▶ _Tujuan 1_
Ubahlah baris-baris entri, mulai dari baris yang memuat "Switch to Bank & Statutory tab" sampai akhir entri (keduanya termasuk), menjadi CSV dua kolom bernama "teks" dan "jawaban", dengan satu baris CSV untuk setiap pasangan teks dan jawabannya. Tulis tiap nilai dalam satu kolom bertanda kutip, ganti jeda baris dengan spasi, dan jangan sertakan gambar dalam jawaban.

▶ _Bacaan_
_ _ _ _ _ _ _

OPINI
OPINI Mukhlis Mustofa : Karena Bersekolah Merenda Sejarah
KEKHAWATIRAN Ridwan Mahendra tentang kesiapan Pembelajaran Tatap Muka (PTM) seperti tersaji di Opini Tribun Jateng Selasa 25 Januari 2022 bukannya tan
Oleh Mukhlis Mustofa, SPd, MPd
Mahasiswa S3 Pendidikan IPS Unnes
KEKHAWATIRAN Ridwan Mahendra tentang kesiapan Pembelajaran Tatap Muka (PTM) seperti tersaji di Opini Tribun Jateng Selasa 25 Januari 2022 bukannya tanpa alasan.
Latar belakang Ridwan Mahendra sebagai pengajar SMP saya meyakini memliki pemikiran tersendiri di balik keresahan beliau tentang pelaksanaan PTM penuh.
Dibukanya kembali sekolah seiring penurunan level dalam PPKM (Pemberlakuan Pembatasan Kegiatan Masyarakat) serta rampungnya vaknisasi bagi guru seperti tersaji di beberapa platform media mulai bulan Januari 2022 ini tanpa disadari menjadi oase kerinduan public saat ini.
Pelaksanaan PTM berbalas kekhawatiran ini bukan kali ini saja terpatri mengingat selama ini rencana pembukaan sekolah pada masa pendemi ini sedemikian kuat menjadi ranah diskusi pubik sekaligus menggambarkan betapa euforia bersekolah ini menemukan katarsisnya.
Hiruk pikuk rencana pembukaan sekolah di masa pendemi ini dengan beragam simulasi menjadi diskursus menarik semua pihak.
Sekolah menjadi elemen sosial sedemikian dirindukannya khalayak mengingat semua komponen sosial negeri ini sudah dibuka kembali dengan protokol tersendiri.
Fenomena ini patut menjadi catatan tersendiri dalam pengelolaan pendidikan walaupun berpotensi mengandung beragam resiko yang harus diantisipasi di masa pendemi.
Fungsionalitas, efisiensi hingga aspek historis dihadirkan sebagai ketersikapan proses pembukaan sekolah teramat indah manakala mempertimbangkan bahwa proses bersekolah bagi seorang anak adalah ikhtiar merenda sejarah pribadi yang tak mudah tergantikan.
Rencana pembukaan sekolah menjadi dambaan bagi siswa berikut orangtuanya yang selama ini sedemikian jenuh belajar di rumah dalam medio setahun terakhir.

_ _ _ _ _ _ _

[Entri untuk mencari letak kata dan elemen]
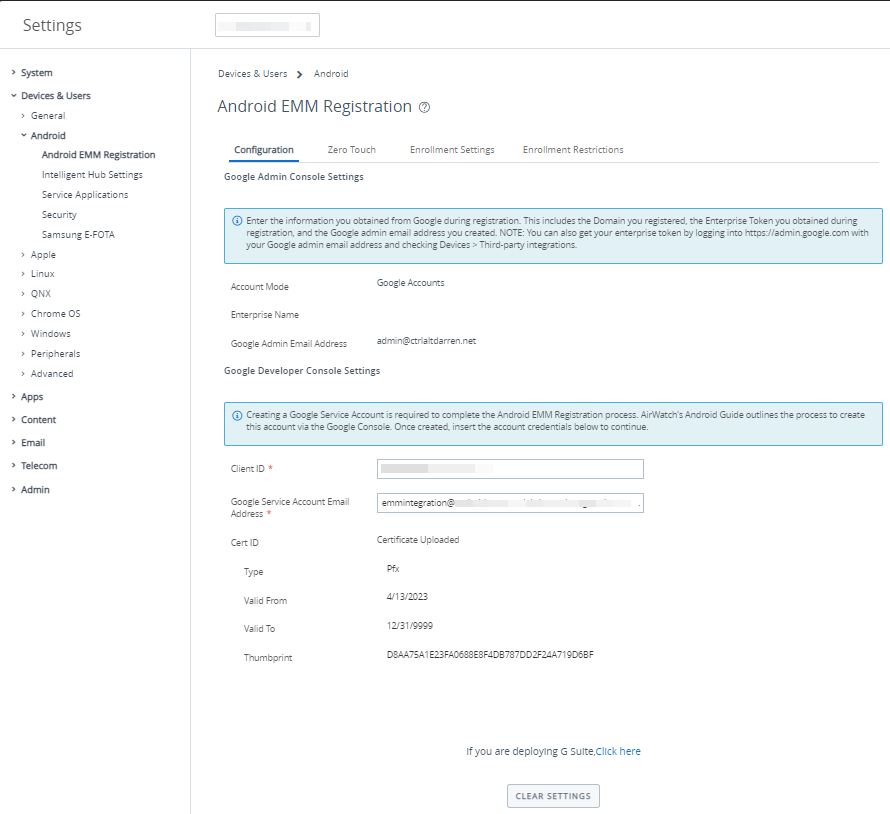The height and width of the screenshot is (814, 890).
Task: Click the help icon beside Android EMM Registration
Action: tap(424, 106)
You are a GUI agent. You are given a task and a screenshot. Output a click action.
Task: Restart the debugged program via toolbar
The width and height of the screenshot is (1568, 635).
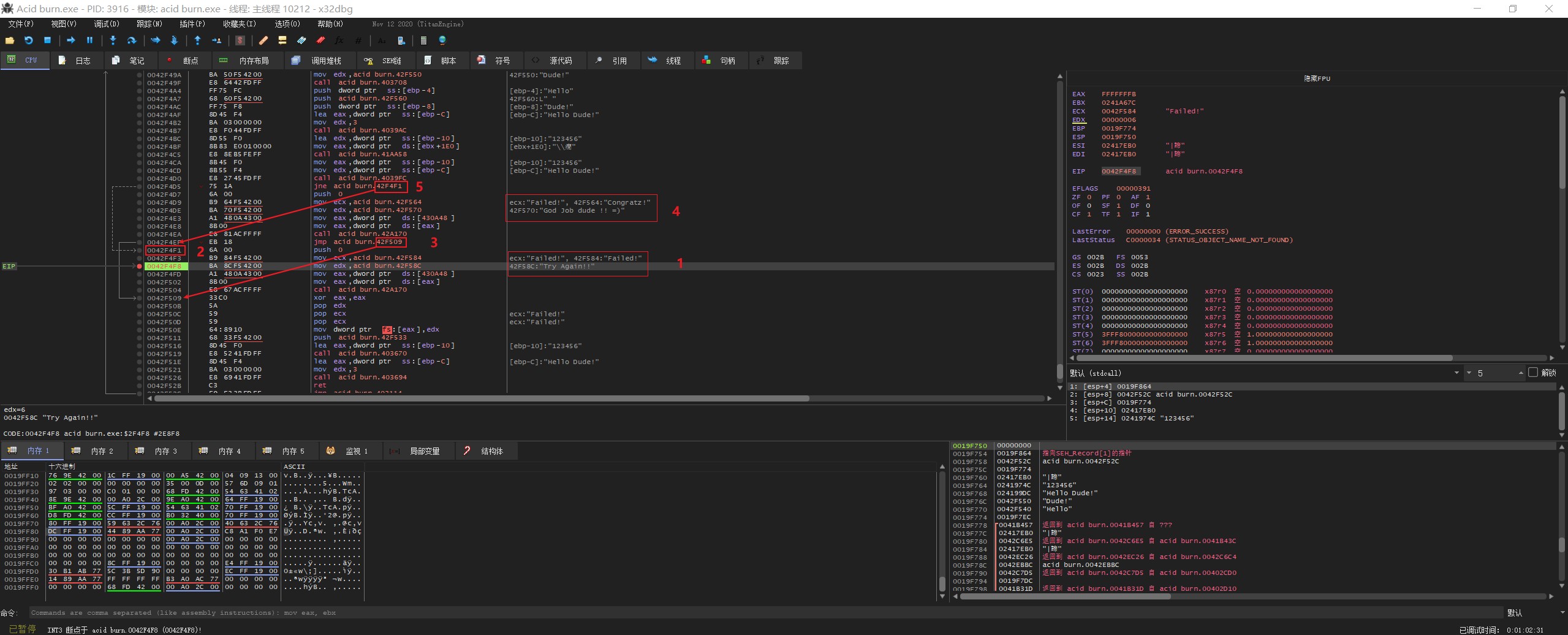28,40

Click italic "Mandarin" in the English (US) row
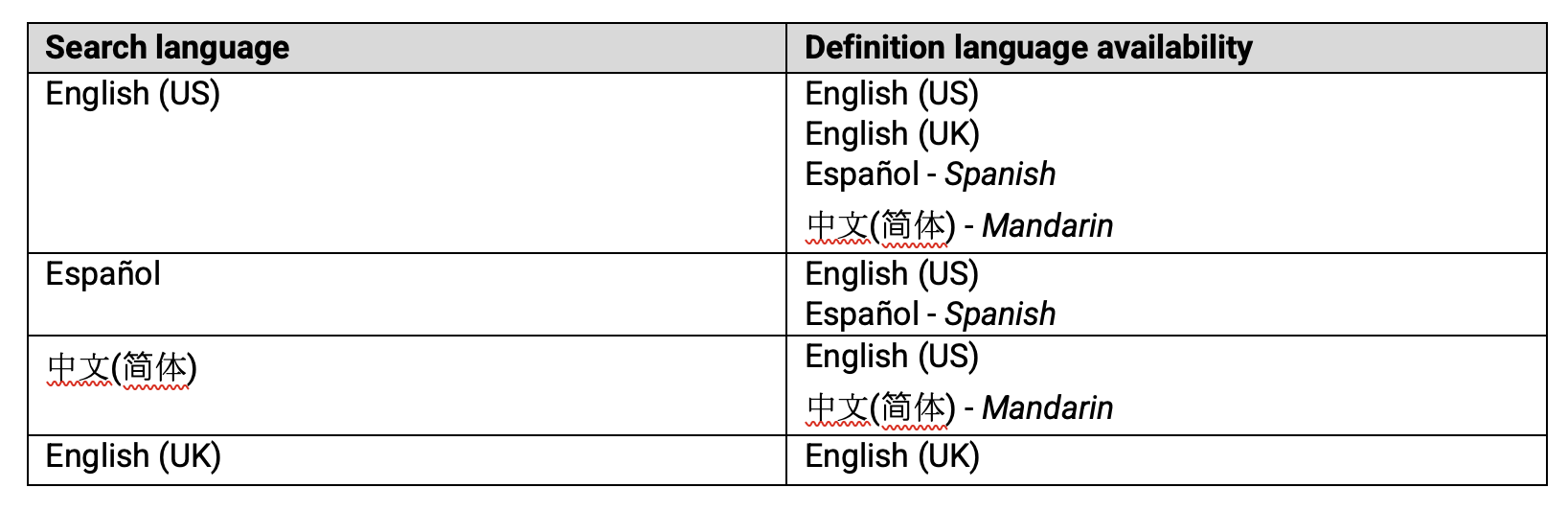[1047, 226]
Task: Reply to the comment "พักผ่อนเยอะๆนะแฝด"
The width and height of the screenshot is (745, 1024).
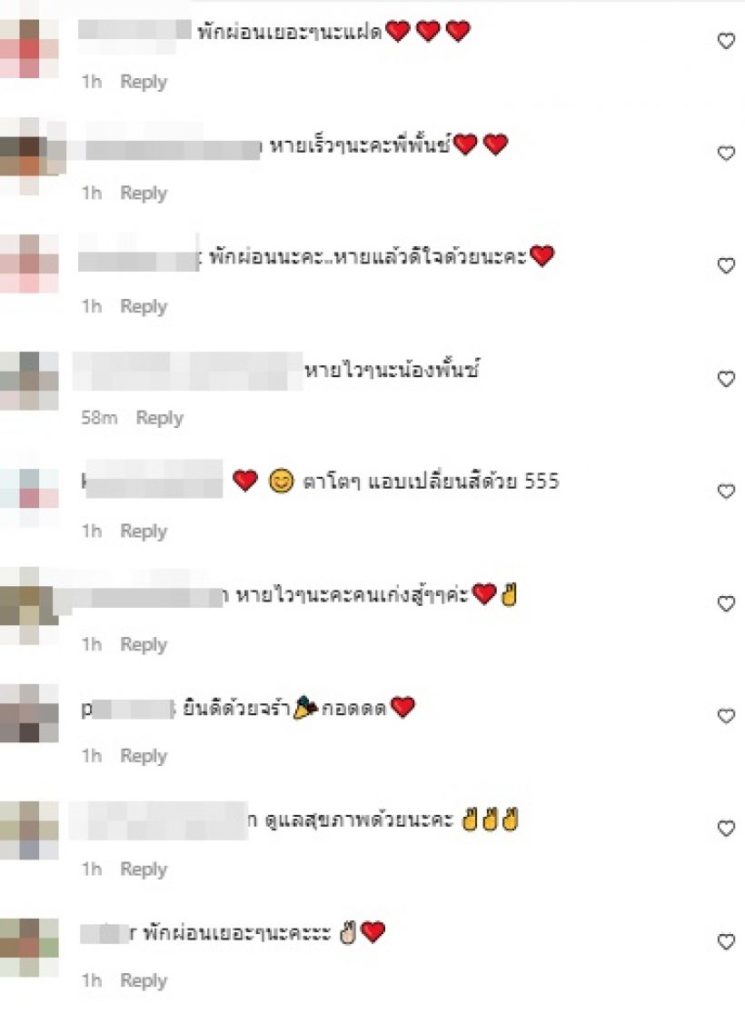Action: pyautogui.click(x=144, y=82)
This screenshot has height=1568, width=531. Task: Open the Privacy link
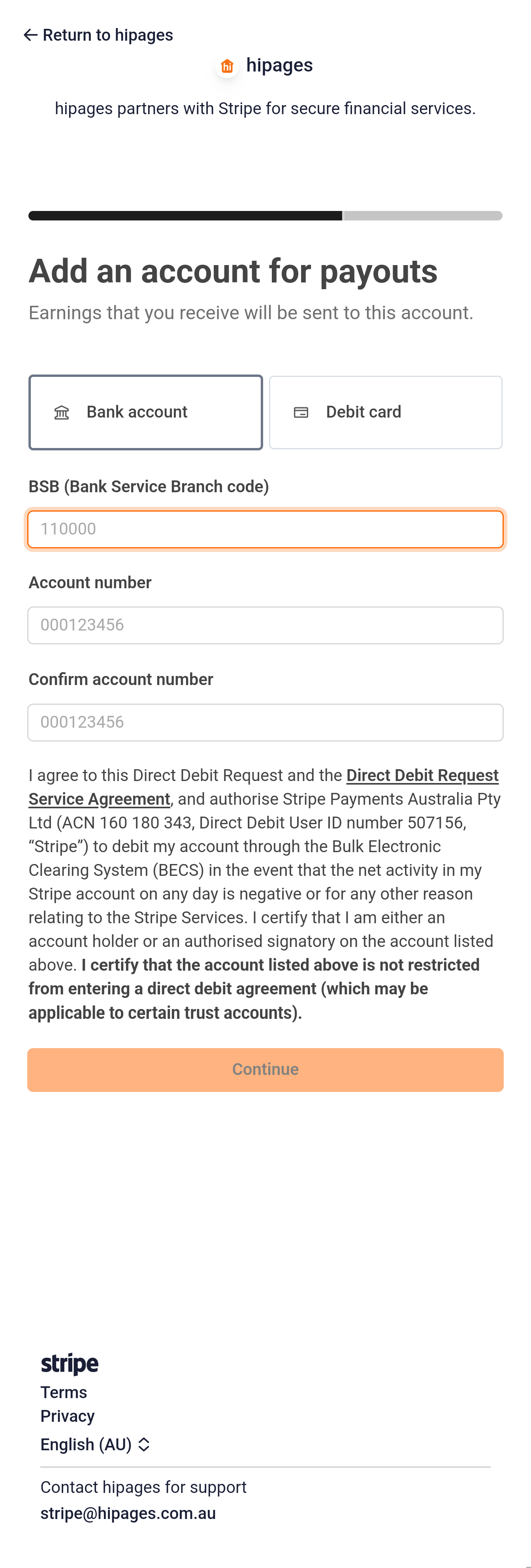click(68, 1416)
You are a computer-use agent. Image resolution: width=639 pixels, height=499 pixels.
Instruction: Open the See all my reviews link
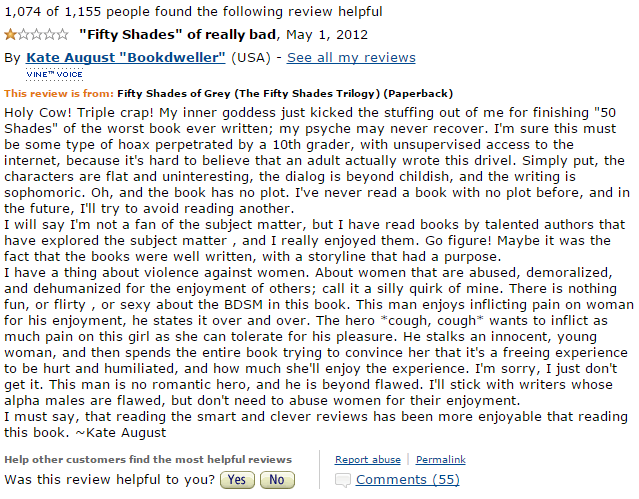351,58
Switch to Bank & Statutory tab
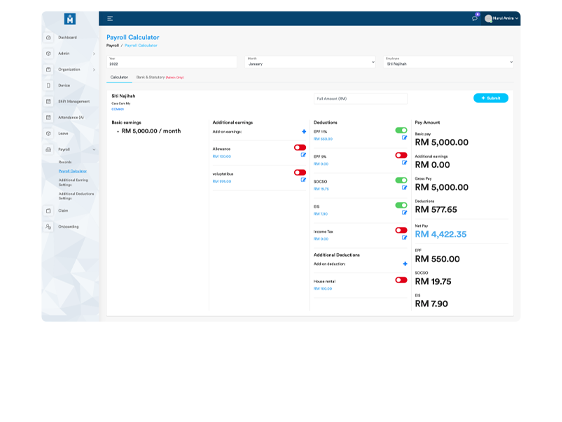Viewport: 562px width, 422px height. click(160, 77)
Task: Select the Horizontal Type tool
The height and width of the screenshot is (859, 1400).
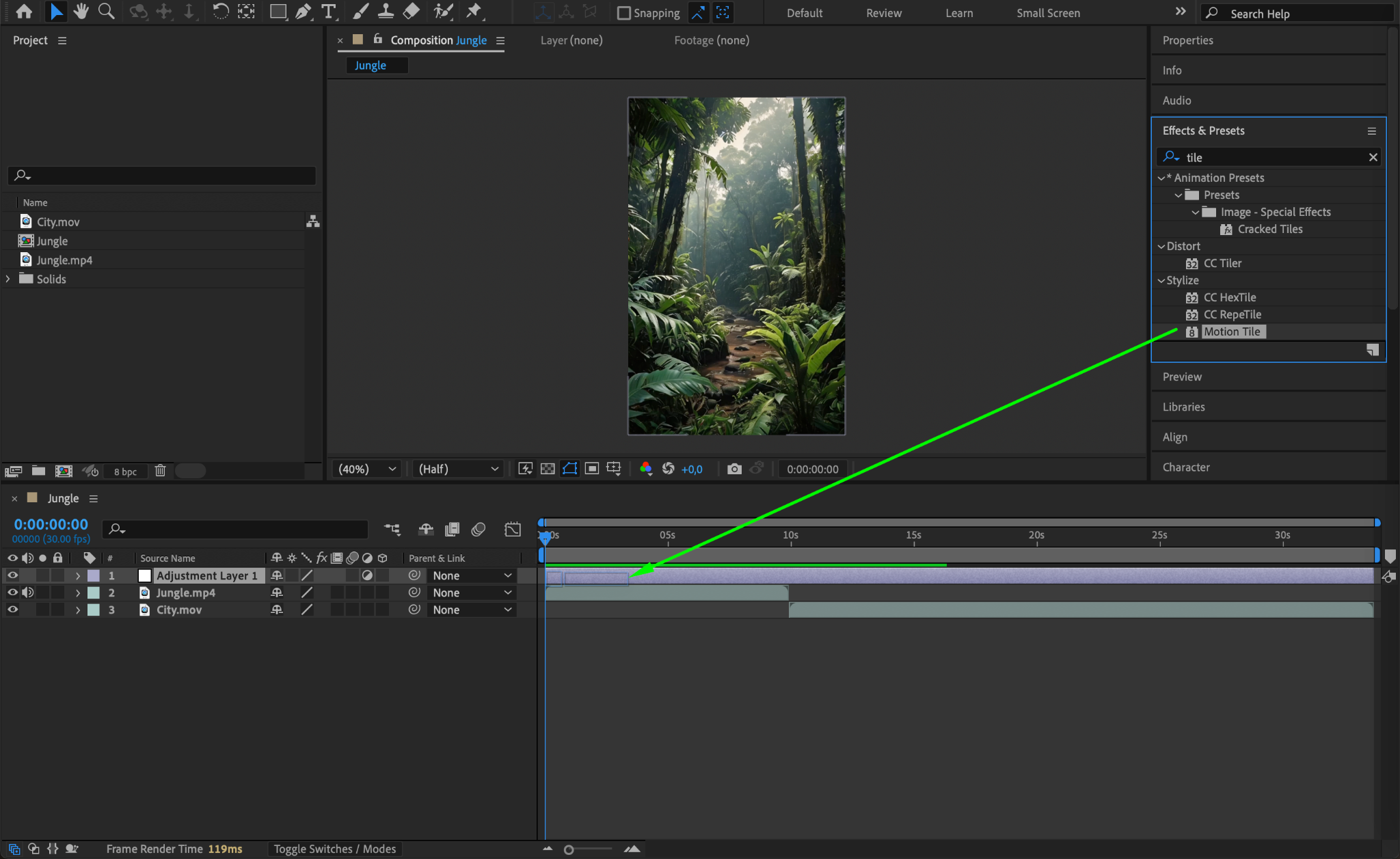Action: (329, 12)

_ _ _ _ _ _ _

▶ _Tujuan 2_
Tentukan apakah pernyataan (a), (b), dan (c) sesuai dengan opini tentang pembukaan sekolah. Jawab ya atau tidak, lalu kutip kata-kata penentunya dari bacaan. (a) Ridwan Mahendra berlatar belakang pengajar SMP. (b) Opini Ridwan Mahendra dimuat di Tribun Jateng pada Senin, 24 Januari 2022. (c) Mukhlis Mustofa adalah mahasiswa S3 Pendidikan IPS Unnes.

▶ _Hasil Latihan 1_
teks,jawaban
"Switch to Bank & Statutory tab","Viewport: 562px width, 422px height. click(160, 77)"
"Task: Select the Horizontal Type tool The height and width of the screenshot is (859, 1400).","Action: (329, 12)"

▶ _Hasil Latihan 2_
(a) Ya: "Latar belakang Ridwan Mahendra sebagai pengajar SMP"
(b) Tidak: "Opini Tribun Jateng Selasa 25 Januari 2022"
(c) Ya: "Mahasiswa S3 Pendidikan IPS Unnes"